** Start **

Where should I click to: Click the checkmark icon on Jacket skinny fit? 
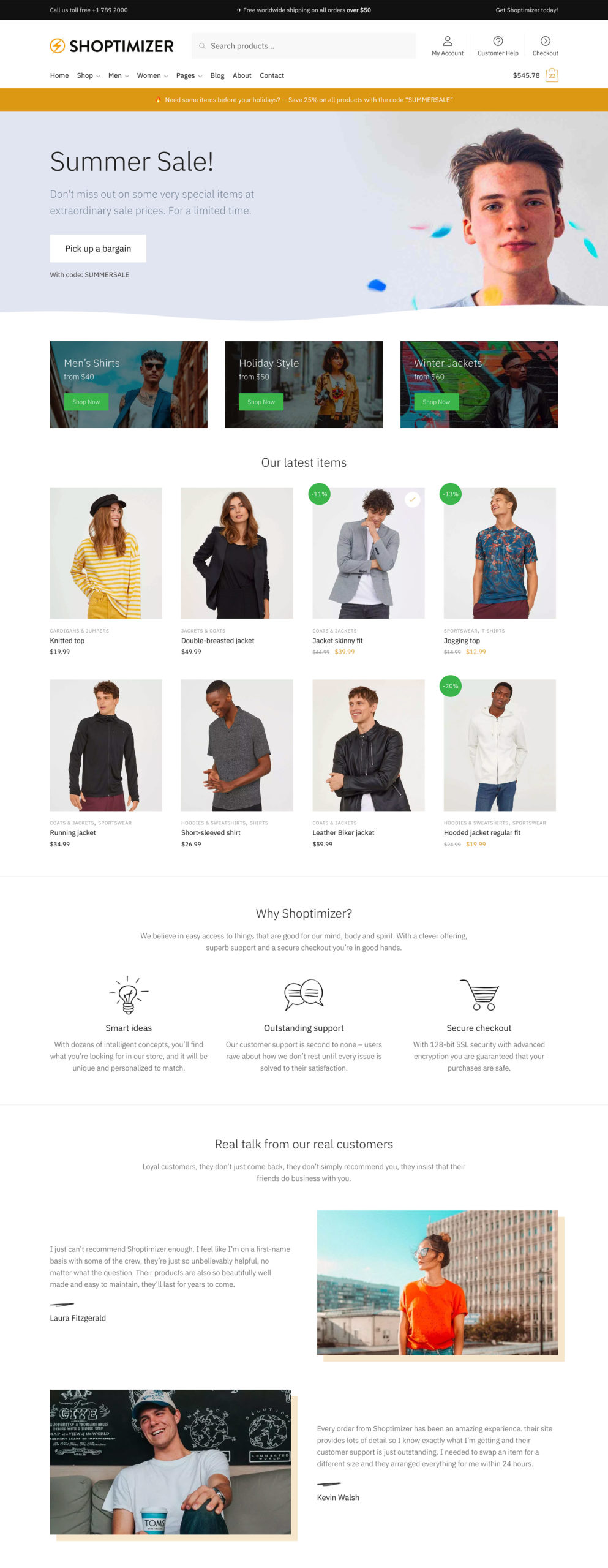tap(412, 500)
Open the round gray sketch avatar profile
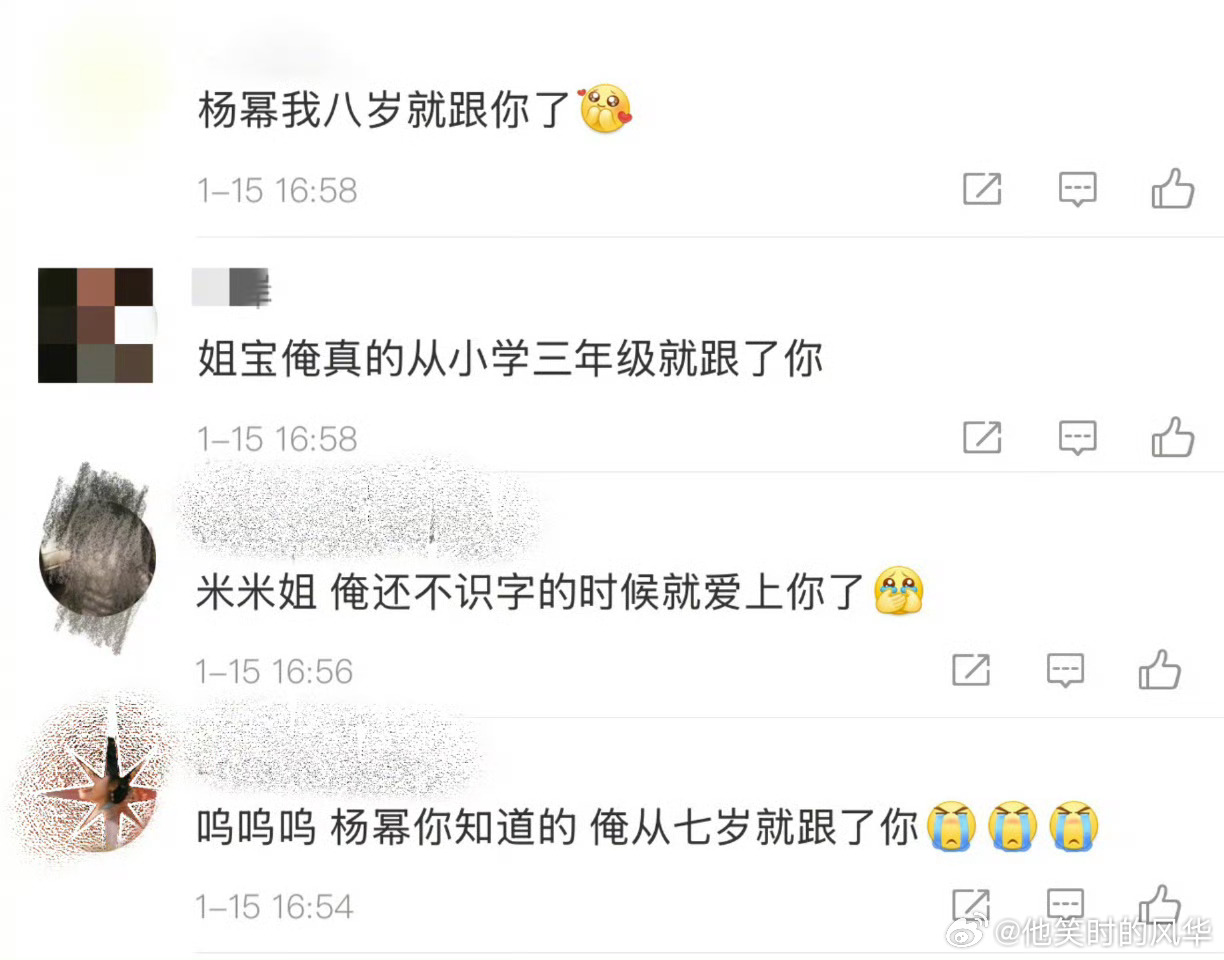This screenshot has width=1224, height=960. pyautogui.click(x=97, y=558)
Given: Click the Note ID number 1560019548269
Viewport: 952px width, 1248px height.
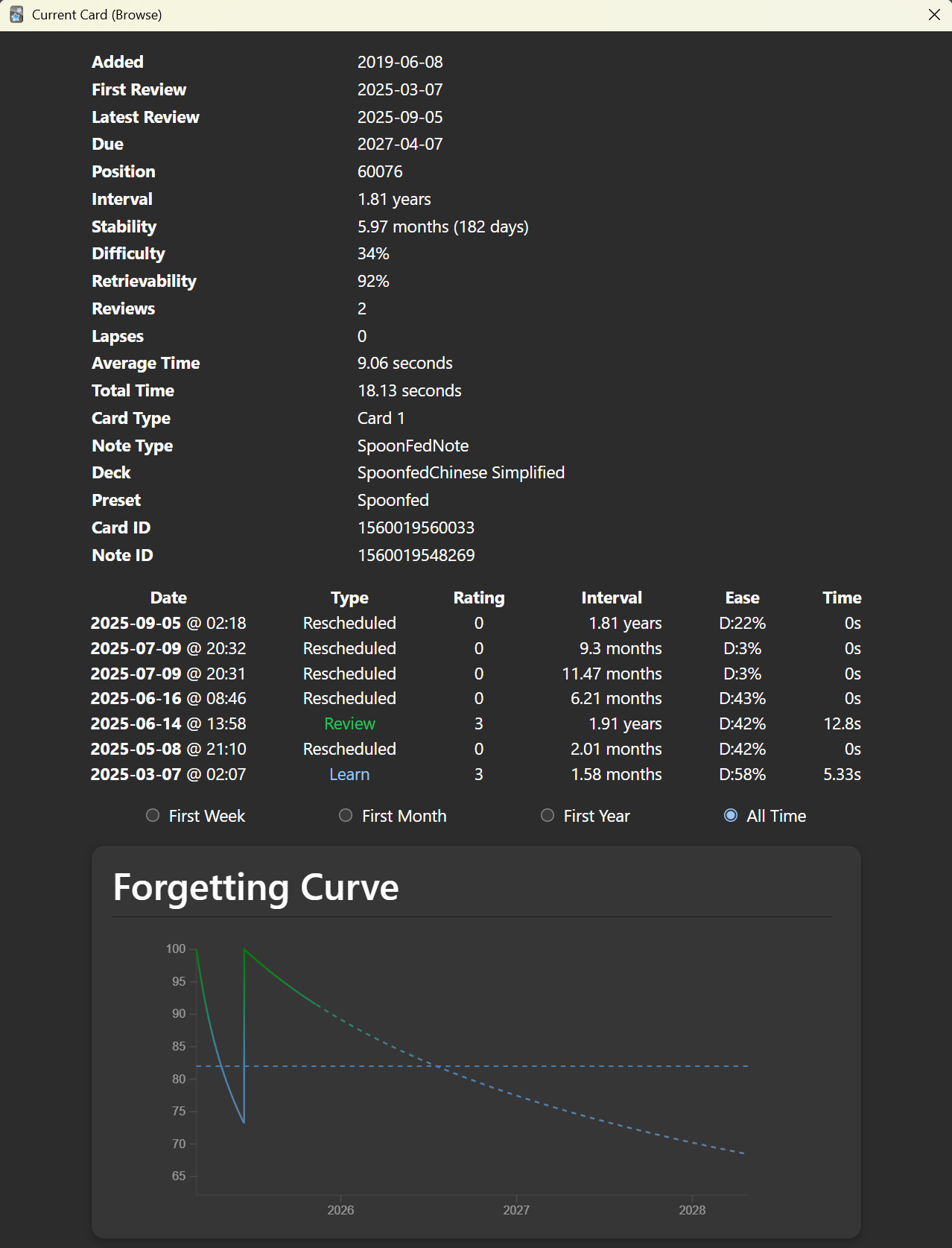Looking at the screenshot, I should tap(416, 555).
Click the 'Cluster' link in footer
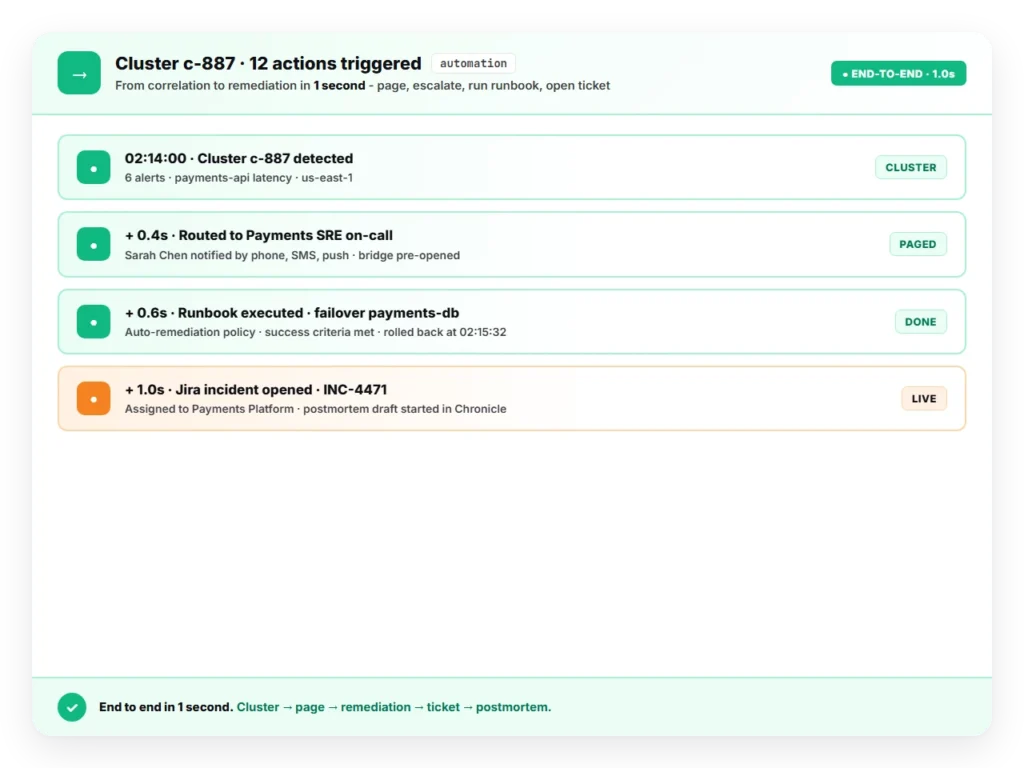This screenshot has height=768, width=1024. point(257,707)
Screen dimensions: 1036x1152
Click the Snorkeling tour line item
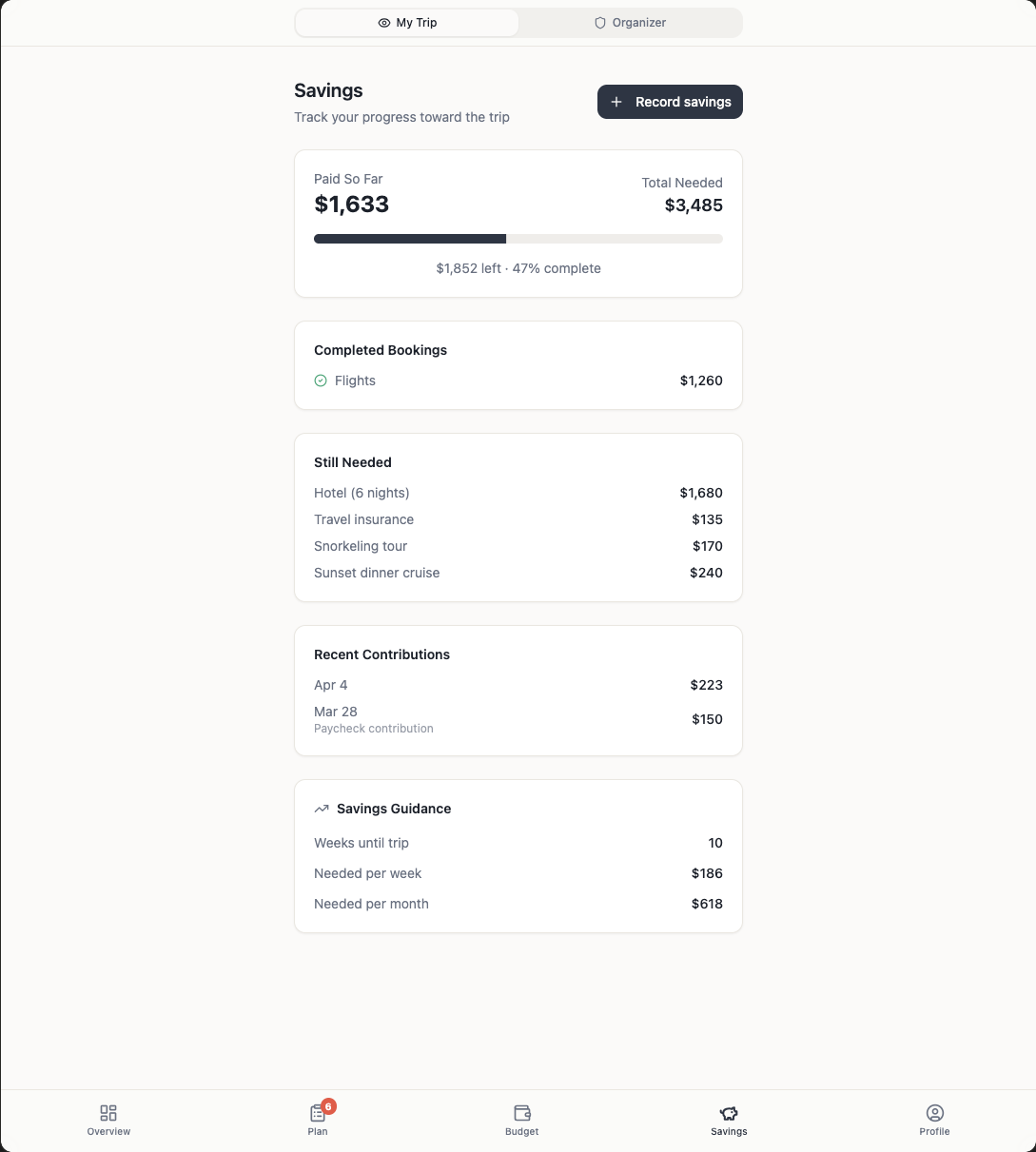pos(518,546)
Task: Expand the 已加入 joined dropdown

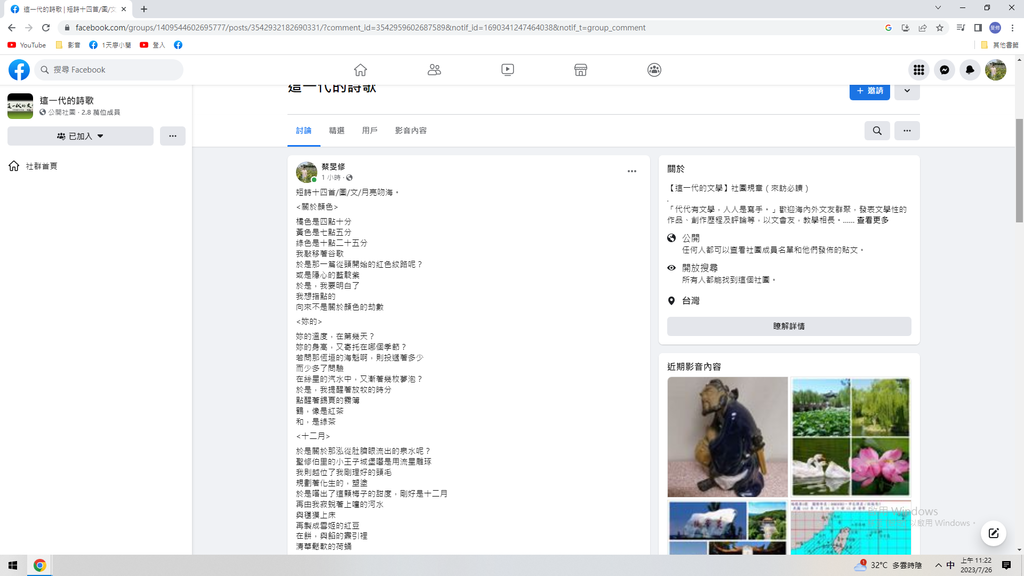Action: tap(80, 136)
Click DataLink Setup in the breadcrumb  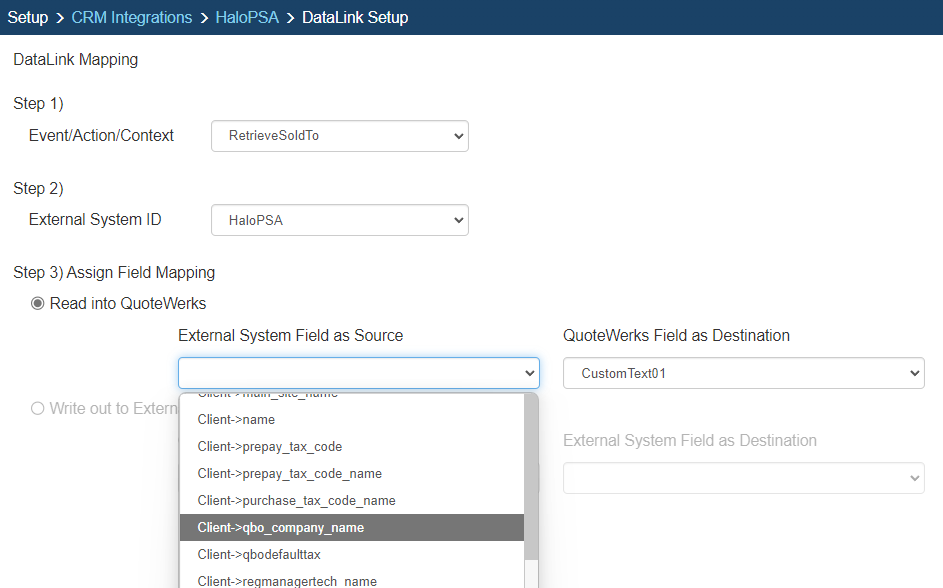(x=355, y=18)
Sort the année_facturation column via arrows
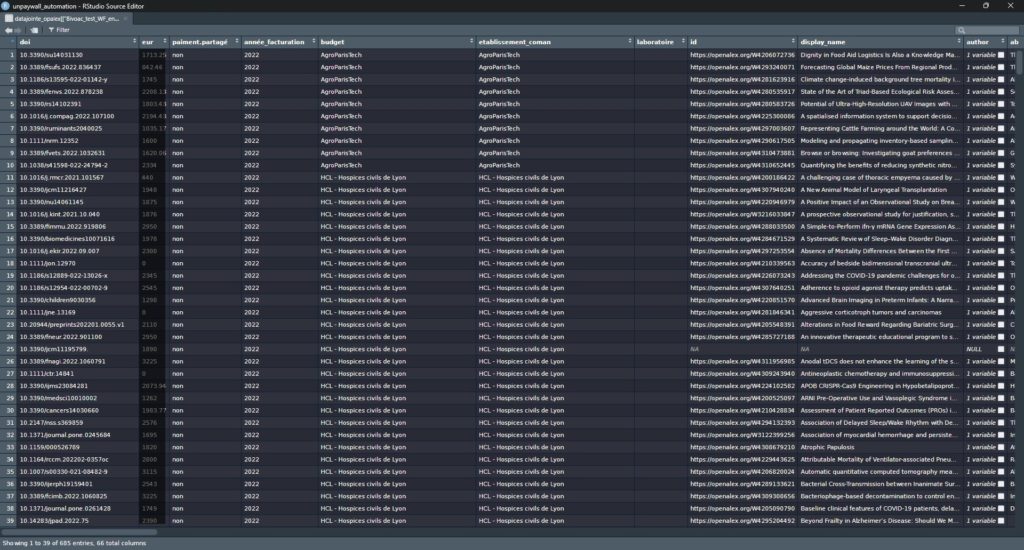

** End **

**WHAT YOU NEED TO DO**. Give as a numbered list the lines from the start of the rows through the line containing "This screenshot has width=1224, height=960.", including that line and leaving out blank lines and pictures.

**RESPONSE**.
1. Where should I click to: Click the checkmark icon on Jacket skinny fit? 
2. tap(412, 500)
3. Open the round gray sketch avatar profile
4. This screenshot has width=1224, height=960. pyautogui.click(x=97, y=558)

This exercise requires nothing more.